III. L'AVENIR DU CONSERVATOIRE DU LITTORAL

Le Conservatoire de l'espace littoral et des rivages lacustres a été créé par la loi du 10 juillet 1975.

Celle-ci lui a conféré le statut d'établissement public de l'Etat à caractère administratif, et lui a donné pour mission de mener, après avis des conseils municipaux intéressés, une politique foncière de sauvegarde de l'espace littoral et de respect des sites naturels et de l'équilibre écologique.

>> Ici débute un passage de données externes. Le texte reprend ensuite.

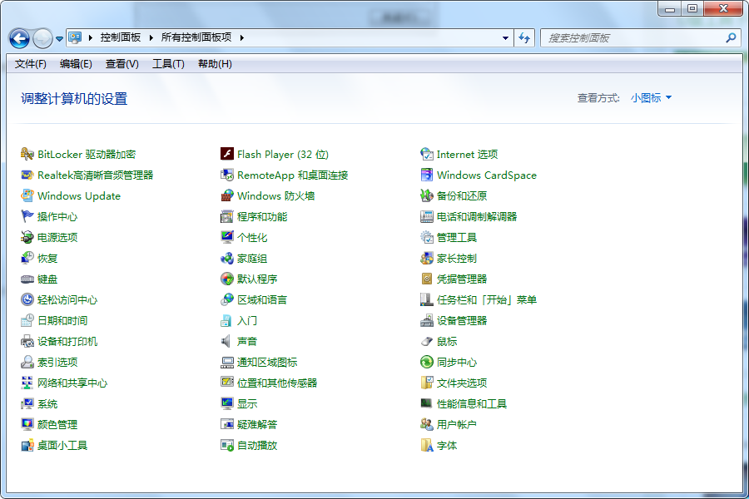
Task: Click the Flash Player (32 位) icon
Action: coord(227,154)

Le Conservatoire a élaboré une stratégie à long terme qui s'appuie sur un inventaire exhaustif des sites naturels remarquables le long du littoral, correspondant à ses critères d'intervention. Cette stratégie a été approuvée par le Gouvernement et présentée au Président de la République en juillet 1995. Elle conduit à prévoir la maîtrise foncière de 200 000 hectares en bord de mer, de façon à contribuer à l'objectif de la protection du tiers du littoral français.

Toutefois, ces dernières années ont été marquées par la multiplication de difficultés de nature juridique, institutionnelle et administrative, rencontrées plus particulièrement dans l'exercice, par le Conservatoire, de ses responsabilités de propriétaires.

Ces difficultés sont liées, en particulier, à l'extension qu'a pris, au fil des ans, le patrimoine du Conservatoire, sans que les moyens dont il dispose aient progressé dans la même proportion. Au 1 er janvier 2001, ce patrimoine s'étendait sur 851 kilomètres de rivage, et couvrait près de 64 000 hectares, répartis entre 476 sites.

Face à ces difficultés, le Premier ministre a confié à notre collègue, M. Louis Le Pensec, une mission de réflexion sur le Conservatoire du littoral, en l'invitant plus particulièrement à formuler des propositions sur une « définition modernisée et élargie de ses missions », sur les adaptations législatives ou réglementaires que celle-ci pourrait nécessiter, et sur l'amélioration du dispositif de conventionnement mis en place pour la gestion des sites.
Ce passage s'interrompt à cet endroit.